Paper ID: | 480 |
---|---|
Title: | Deep Alternative Neural Network: Exploring Contexts as Early as Possible for Action Recognition |
The paper describes a new architecture for action recognition in videos. The basic module of the architecture consists of 3D convolutional layers (for a spatio-temporal region) alternating with a recurrent (in time) network. These alternating layers are then followed by a volumetric pooling to a fixed size vector, and several fully connected layers. The paper also proposes a method for determining the temporal period of an action, and uses this for augmentation.

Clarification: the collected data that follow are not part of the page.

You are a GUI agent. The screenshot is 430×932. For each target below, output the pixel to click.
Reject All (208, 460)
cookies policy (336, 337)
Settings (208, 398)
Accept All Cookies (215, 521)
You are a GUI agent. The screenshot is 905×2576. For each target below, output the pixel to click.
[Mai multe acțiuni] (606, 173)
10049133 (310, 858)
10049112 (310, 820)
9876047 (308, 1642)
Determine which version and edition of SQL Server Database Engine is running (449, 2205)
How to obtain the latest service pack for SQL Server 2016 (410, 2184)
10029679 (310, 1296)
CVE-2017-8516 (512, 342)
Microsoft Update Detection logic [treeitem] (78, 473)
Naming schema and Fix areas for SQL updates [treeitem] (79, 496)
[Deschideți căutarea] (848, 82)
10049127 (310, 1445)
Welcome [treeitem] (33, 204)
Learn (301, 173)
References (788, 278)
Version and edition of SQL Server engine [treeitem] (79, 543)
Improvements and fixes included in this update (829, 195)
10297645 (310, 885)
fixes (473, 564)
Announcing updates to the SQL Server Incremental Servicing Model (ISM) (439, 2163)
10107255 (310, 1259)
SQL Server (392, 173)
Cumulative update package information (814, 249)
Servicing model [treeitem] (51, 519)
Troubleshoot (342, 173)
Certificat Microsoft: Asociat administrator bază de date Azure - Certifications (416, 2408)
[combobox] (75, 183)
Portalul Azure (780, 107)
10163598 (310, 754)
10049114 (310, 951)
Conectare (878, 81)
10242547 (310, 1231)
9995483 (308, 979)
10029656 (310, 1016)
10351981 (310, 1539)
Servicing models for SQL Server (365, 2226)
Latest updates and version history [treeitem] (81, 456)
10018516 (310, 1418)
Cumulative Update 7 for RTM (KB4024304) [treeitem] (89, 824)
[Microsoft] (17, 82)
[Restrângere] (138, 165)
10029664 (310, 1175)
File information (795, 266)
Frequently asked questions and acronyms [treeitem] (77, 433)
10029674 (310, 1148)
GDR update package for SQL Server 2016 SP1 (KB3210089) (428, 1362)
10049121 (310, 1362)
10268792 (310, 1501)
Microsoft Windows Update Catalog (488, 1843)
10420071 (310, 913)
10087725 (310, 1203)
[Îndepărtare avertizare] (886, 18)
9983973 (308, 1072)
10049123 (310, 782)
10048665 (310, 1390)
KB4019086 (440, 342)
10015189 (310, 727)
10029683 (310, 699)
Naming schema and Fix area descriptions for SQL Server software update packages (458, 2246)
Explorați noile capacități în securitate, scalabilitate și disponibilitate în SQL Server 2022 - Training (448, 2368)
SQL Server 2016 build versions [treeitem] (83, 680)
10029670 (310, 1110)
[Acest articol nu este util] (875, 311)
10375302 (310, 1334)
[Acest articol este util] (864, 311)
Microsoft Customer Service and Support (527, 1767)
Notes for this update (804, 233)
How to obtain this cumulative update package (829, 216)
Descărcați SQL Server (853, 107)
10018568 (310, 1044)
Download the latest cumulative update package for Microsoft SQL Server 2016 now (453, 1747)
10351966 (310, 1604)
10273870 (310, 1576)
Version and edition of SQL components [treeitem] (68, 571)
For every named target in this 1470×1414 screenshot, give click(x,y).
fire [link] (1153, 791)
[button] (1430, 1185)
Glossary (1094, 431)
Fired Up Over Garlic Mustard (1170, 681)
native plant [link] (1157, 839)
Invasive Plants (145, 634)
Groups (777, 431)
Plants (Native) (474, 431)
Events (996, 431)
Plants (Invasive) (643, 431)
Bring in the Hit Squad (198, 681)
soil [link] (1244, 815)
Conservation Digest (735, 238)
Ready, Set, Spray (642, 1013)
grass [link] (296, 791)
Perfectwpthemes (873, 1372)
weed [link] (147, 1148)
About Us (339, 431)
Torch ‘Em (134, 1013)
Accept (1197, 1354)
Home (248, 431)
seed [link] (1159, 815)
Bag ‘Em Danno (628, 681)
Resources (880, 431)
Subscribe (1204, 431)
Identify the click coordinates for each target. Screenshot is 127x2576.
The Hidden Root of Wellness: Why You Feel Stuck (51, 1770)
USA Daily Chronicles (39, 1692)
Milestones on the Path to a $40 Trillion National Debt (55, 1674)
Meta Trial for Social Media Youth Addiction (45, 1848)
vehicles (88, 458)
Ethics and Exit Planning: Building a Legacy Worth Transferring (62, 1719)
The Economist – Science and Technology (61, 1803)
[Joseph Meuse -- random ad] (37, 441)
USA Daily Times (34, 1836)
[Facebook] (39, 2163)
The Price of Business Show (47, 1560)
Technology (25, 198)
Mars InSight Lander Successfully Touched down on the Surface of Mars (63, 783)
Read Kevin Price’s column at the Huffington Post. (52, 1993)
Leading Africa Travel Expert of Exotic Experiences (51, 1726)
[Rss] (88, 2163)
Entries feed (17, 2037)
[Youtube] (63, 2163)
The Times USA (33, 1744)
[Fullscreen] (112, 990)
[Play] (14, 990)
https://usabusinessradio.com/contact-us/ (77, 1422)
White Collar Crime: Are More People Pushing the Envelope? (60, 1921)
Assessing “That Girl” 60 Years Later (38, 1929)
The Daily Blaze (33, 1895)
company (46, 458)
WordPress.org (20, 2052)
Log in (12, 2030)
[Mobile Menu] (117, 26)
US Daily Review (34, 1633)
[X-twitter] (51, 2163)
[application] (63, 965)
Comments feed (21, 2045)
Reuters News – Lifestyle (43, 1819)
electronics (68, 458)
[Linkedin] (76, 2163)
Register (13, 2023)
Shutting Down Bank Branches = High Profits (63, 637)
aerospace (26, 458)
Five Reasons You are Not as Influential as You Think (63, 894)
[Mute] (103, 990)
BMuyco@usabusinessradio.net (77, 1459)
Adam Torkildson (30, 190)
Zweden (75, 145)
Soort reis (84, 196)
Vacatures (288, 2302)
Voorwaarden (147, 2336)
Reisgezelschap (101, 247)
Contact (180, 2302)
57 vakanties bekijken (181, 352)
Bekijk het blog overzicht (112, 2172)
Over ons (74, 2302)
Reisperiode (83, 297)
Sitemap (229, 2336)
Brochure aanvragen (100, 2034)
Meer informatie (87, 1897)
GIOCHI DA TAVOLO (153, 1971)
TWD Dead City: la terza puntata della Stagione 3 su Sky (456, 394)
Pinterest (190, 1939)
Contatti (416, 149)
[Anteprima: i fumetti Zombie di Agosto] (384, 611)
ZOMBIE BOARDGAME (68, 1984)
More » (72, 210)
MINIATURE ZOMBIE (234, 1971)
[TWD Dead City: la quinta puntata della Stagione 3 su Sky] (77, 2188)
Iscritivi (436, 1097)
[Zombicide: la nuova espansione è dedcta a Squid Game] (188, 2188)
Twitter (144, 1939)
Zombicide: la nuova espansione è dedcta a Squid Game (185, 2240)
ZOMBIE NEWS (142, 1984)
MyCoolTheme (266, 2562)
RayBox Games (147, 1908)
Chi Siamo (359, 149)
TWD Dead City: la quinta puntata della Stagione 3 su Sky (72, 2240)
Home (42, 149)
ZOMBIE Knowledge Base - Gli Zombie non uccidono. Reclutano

This paper proposes an architecture that is not over-complicated and contains some nice ideas. It is fairly clearly written. - The novelty is somewhat limited because a related alternation architecture was proposed in: Delving Deeper into Convolutional Networks for Learning Video Representations Nicolas Ballas, Li Yao, Chris Pal, Aaron Courville, ICLR 2016 https://arxiv.org/abs/1511.06432 This paper is not cited. The authors should discuss the relation of their architecture to this. One of the differences is that the current submission uses 3D convolutions whereas Ballas et al do not, but the CNN-RNN alternation idea is there. - On the proposed architecture: it was not clear to me what temporal neighborhood is used in the video when computing the 3D convolutions. The authors should clarify this. Also, some of the design choices should be better explained, e.g. Why (and how) is Local Response normalization (LRN) used? Most recent deep networks have not used LRN. Did the authors consider a bi-directional RNN? - The method of obtaining the temporal length (section 2.1) seems fine for static cameras, but might not be very stable if the camera is tracking or zooming (as this will also generate optical flow). Can the authors comment on whether camera motion is a problem? - I think there is a typo at line 36, it should be inter-image context (rather than image-intra context) - The results are competitive with the state of the art - though some more recent papers at CVPR 2016 have superior performance on UCF-101 (e.g. Feichtenhofer et al, Wang et al "Actions ~ Transformations"). However, datasets such as UCF-101 are too limited to really show the advantages of one architecture over another.
3-Expert (read the paper in detail, know the area, quite certain of my opinion)
This paper explores a custom neural network architecture designed specifically for action recognition. The key new component is an "alternative layer" which is composed of a convolutional layer followed by a recurrent layer. As the paper targets action recognition in video, the convolutional layer acts on a 3D spatio-temporal volume. Volumetric pyramid pooling, inspired by [7], is used to allow the system to take arbitrary-sized video clips down to the same fixed-length feature representation. The entire architecture consists of a series of alternative+pooling layers, followed by volumetric pyramid pooling, and fully connected layers for classification. A preprocessing stage based on optical flow is used to select video fragments to feed to the neural network. Specifically, the total energy of the optical flow field is computed for each video frame, and frames at temporal local extrema are extracted as landmarks. Video fragments are then extracted using these landmarks to guide their temporal bounds. Experiments present results on the UCF101 [23] and HMDB51 [14] action recognition benchmarks. Table 3 shows the proposed method to perform on par with the best previous approaches.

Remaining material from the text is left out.